Contract
Breach – Loan note
In Shao v Crown Global Capital Pty Ltd (in prov liq) [2025] HCA 43 (5 November 2025), the High Court unanimously allowed an appeal from the NSW Supreme Court with costs.
This matter related to a note facility agreement and note certificate between two lenders, a husband (Mr Peng) and wife (Ms Shao), a borrower (Crown Global Capital Pty Ltd) and a guarantor (Crown Group) for $1 million. A term of the contract stated that the loan must be repaid into an account nominated by the two lenders. The borrower repaid the loan into an account nominated by one lender, Mr Peng.
Mr Peng then remitted the funds to his parents in China. Ms Shao bankrupted Mr Peng and recovered partial funds from him, then claimed damages against the lender.
Ms Shao commenced proceedings in the NSW Supreme Court, which dismissed the claim, then to the Court of Appeal, then to the High Court.
The questions in the High Court were:
- whether a term requiring nomination of account by both lenders operated only as a condition precedent to discharge of debt
- whether the other lender waived the breach of contract term by prosecuting earlier proceedings against recipient lender
- whether it was an abuse of process for the lender subsequently to proceed against borrower and guarantor for breach of contract.
The High Court cited:
- Westacott v Hahn [1918] 1 KB 495 and the Victorian decision in Ardern v Bank of New South Wales [1956] VLR 569 on the issue of the double application
- Catlin v Cyprus Finance Corporation (London) Ltd [1983] 1 QB 759 followed in DAR International FEF Co v AON Ltd [2004] EWCA Civ 921.
In relation to the waiver of the breach, the High Court again cited Scutton LJ in Westacott v Hahn that “a party can accept performance or discharge of an obligation, despite the non-satisfaction of a condition precedent to that performance or discharge, without waiving the counterparty’s liability for breach” (at [55]).

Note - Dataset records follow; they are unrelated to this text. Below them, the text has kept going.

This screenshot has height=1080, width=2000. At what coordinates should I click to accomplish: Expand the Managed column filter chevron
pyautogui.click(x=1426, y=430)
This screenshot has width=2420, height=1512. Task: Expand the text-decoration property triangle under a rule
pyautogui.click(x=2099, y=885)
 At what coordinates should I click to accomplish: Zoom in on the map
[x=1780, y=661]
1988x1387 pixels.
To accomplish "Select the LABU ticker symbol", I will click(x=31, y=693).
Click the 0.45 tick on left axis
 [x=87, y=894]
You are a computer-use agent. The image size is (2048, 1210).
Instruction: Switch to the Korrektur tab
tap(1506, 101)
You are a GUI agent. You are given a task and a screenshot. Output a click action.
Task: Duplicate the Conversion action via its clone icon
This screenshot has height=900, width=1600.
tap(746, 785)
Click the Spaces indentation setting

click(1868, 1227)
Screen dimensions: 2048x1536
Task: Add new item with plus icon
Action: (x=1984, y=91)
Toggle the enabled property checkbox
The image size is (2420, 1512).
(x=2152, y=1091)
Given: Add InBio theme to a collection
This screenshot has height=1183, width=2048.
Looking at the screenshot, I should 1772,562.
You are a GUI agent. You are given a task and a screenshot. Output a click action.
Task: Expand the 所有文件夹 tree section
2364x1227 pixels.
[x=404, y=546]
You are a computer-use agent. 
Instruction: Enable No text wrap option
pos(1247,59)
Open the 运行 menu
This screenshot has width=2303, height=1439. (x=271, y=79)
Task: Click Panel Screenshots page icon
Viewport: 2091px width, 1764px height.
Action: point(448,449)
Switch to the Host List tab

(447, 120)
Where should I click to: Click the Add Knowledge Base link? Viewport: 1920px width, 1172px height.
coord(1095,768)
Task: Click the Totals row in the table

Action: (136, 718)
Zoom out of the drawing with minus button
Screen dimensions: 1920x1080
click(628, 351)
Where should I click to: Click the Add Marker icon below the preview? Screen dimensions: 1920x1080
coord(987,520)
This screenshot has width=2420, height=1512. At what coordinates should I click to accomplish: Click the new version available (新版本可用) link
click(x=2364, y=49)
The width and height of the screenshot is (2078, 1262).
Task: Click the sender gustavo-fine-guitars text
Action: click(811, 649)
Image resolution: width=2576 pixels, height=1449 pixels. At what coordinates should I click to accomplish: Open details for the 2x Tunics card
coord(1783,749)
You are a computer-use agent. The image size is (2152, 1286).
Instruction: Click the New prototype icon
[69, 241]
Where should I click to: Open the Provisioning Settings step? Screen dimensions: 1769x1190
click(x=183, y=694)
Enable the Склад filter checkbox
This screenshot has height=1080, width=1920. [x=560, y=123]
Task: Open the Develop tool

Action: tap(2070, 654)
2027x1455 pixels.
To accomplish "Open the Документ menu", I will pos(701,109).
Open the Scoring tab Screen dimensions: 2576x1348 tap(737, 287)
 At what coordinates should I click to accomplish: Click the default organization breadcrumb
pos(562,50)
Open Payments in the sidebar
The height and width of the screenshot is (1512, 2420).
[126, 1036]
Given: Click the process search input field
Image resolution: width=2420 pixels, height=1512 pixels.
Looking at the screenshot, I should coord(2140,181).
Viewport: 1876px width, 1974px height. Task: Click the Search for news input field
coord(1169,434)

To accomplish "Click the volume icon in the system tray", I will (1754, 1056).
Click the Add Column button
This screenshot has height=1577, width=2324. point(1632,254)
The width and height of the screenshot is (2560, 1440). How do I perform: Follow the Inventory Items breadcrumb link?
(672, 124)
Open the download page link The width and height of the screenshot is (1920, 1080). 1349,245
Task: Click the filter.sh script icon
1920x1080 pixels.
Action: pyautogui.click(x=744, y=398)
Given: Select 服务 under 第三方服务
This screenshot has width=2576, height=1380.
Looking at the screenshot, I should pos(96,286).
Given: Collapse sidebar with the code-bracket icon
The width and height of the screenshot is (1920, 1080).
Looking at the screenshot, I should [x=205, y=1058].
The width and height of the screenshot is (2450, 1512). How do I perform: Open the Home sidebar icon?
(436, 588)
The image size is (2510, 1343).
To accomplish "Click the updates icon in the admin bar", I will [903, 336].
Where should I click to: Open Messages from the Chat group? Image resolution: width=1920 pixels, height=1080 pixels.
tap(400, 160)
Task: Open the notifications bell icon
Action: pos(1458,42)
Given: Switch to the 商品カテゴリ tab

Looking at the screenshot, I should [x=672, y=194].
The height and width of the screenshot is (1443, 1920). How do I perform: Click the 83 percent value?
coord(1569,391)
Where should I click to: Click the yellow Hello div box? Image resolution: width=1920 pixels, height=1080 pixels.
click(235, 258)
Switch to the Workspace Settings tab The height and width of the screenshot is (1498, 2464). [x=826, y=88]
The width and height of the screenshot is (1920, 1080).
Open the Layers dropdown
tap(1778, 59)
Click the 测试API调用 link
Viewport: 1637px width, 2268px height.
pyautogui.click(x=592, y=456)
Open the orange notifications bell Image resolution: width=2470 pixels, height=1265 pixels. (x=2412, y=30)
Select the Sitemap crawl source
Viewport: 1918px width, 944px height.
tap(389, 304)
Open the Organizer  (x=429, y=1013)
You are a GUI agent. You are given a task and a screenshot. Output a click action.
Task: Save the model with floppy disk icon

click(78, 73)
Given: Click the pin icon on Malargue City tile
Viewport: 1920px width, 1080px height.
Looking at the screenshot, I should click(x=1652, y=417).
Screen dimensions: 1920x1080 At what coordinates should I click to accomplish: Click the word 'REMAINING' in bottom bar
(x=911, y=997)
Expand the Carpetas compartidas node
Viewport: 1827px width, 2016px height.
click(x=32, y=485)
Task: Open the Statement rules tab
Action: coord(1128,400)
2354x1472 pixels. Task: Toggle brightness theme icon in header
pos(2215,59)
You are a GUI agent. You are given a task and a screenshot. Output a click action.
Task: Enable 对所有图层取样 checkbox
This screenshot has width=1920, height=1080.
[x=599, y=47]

On abuse, the High Court held that Ms Shao had good reasons for taking the actions she did and distinguished them from the actions taken in UBS AG v Tyne [2018] HCA 45.
Further, the High Court cited the High Court decision in Tomlinson v Ramsey Food Processing Pty Ltd (2015) 256 CLR 507 (at [518]–[519]), citing PNJ v The Queen (2009) 252 ALR 612 (at [613]), that an abuse of a court’s process “is capable of application in any circumstances in which the use of a court’s procedures would be unjustifiably oppressive to a party or would bring the administration of justice into disrepute” (at [63]).
MIGRATION
Visa – Character test
In special case, in Farmer v Minister for Home Affairs [2025] HCA 38 (15 October 2025), the High Court answered each question in the negative and ordered the plaintiff pay the defendant’s costs.
Edelman J opened with a quote on freedom:
“[T]he freedom of some must at times be curtailed to secure the freedom of others … We cannot remain absolutely free, and must give up some of our liberty to preserve the rest … What then must the minimum be?”[67]
The key questions for the High Court, both of which were answered in the negative, were:
- Is s501(6)(d)(iv) of the Migration Act 1958 (Cth) (Migration Act) invalid because it unjustifiably burdens the implied freedom of political communication?
- If the answer to question 1 is “no”, is the decision of the Minister to refuse to grant the plaintiff the Temporary Activity (Class GG) visa invalid on the ground that the Minister adopted an incorrect construction of s501(6)(d)(iv)?
Candace Owens Farmer (Farmer) is a US citizen who sought a temporary action (Class GG) visa under the Migration Act to enter Australia and conduct a speaking tour in both private and VIP events. Under s501 of the Migration Act, the Minister can refuse or cancel a visa on character grounds.
On 25 October 2024, the Minister refused to grant a visa to Farmer on the basis that he reasonably suspected that she did not pass the “character test” on the basis that, “if Ms Farmer were allowed to enter Australia, there was a risk that she would ‘incite discord in the Australian community or in a segment of that community’”, within the meaning of s501(6)(d)(iv), and that he was also satisfied that the refusal of the visa “was in the national interest”, within the meaning of s501(3)(d) (at [6]).
Farmer argued that the refusal to grant a visa breached her implied right of political communication and sought writs of mandamus commanding that the Minister grant her a visa or that they remake the decision according to law.
The Minister examined Farmer’s views and comments in detail, under the headings: “Holocaust denial”, “Islamophobia”, “Anti-racism, Black Lives Matter and anti‑Semitism”, “Women’s and LGBTQIA+ rights” and “COVID‑19 and anti‑vaccination”.
After that examination, the Minister turned his mind to whether, if Ms Farmer were allowed to enter Australia, there was a risk that her presence would incite discord in the Australian community (or a segment of it), given her views and comments, which the Minister stated he found to be “extremist and inflammatory comments towards Muslim, Black, Jewish and LGBTQIA+ communities which generate controversy and hatred” (at [12]).